The much-talked of bilateral relations as they should really be, came into direct focus in 2016 with a State visit to Nigeria by the Head of State. The Presidential couple was in Abuja from May 3 to May 4 on the invitation of the Nigerian Head of State, Muhammadu Buhari and in return to a friendly and State visit the latter made to Cameroon in July 2015. Significantly, the visit came when close watchers were beginning to develop ideas, especially as contacts between Presidents Biya and Jonathan had begun to be rare. It was therefore necessary to gauge the preparedness of the new Nigerian leadership about its disposition.

And indeed, the two-day stay of the President of the Republic provided very good auspices for a reinvigoration of relations which had not quite gone into limbo, but seemed to be losing the steam worthy of relations between neighbours sharing some 2000 kilometers of land and maritime boundary. Moreover, the Greentree agreement of June 12, 2006 between Nigeria and Cameroon on the Bakassi dispute, prescribed regular consultations and other actions that can build confidence between the two countries and visits like the one made by President Biya fall squarely in this category.
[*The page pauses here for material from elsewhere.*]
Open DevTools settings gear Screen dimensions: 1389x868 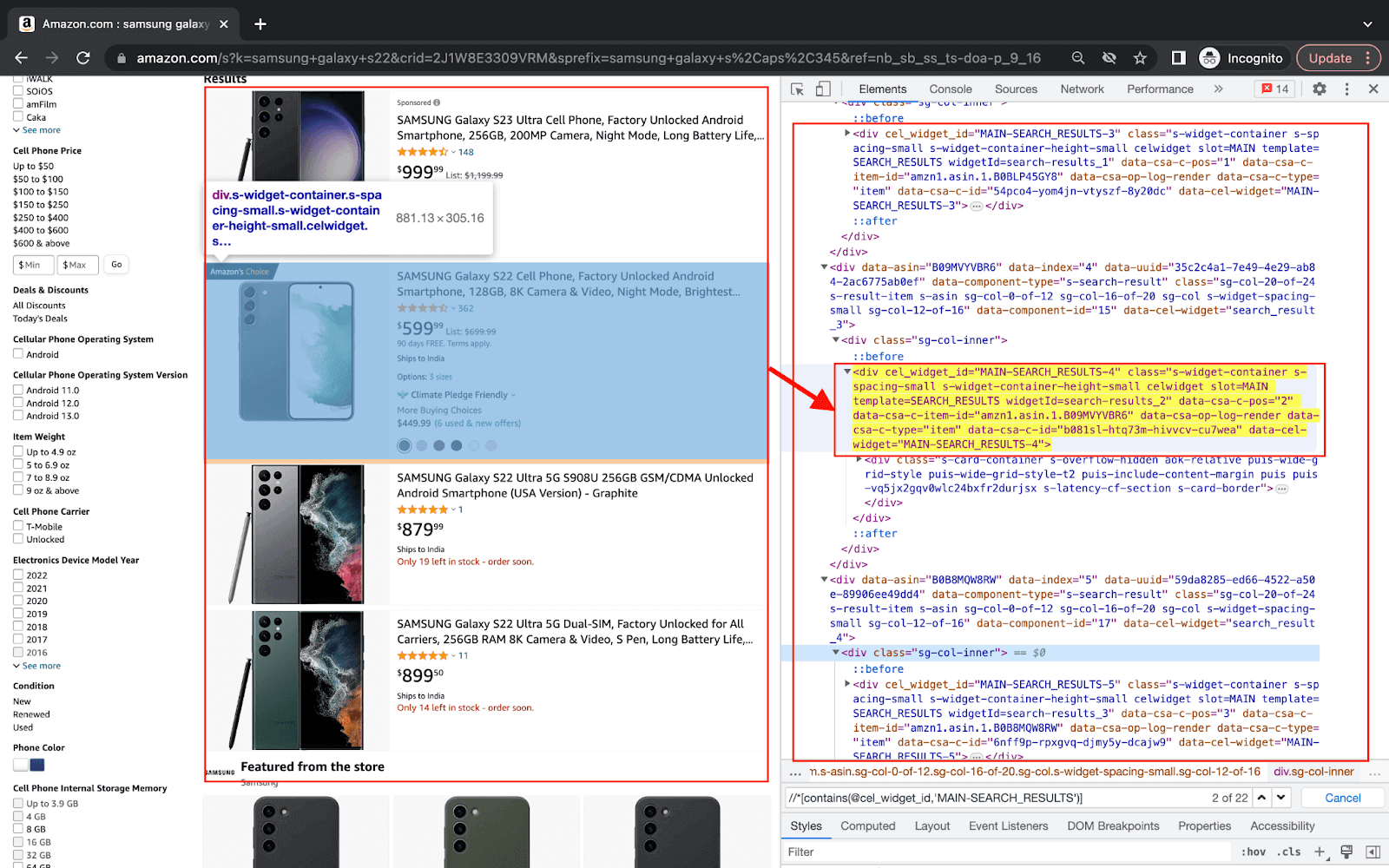point(1319,89)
The visit also gave a booster to the joint efforts being carried out by the two countries to fight the obscurantist Boko Haram sect and the final communiqué issued at the end of the visit emphatically “noted with satisfaction the successes achieved so far in the fight against the Boko Haram insurgency and condemned the murderous activities perpetrated by the group in the two countries and the other countries of the Lake Chad Basin”. An important gain during this visit was about the strengthening of economic cooperation ...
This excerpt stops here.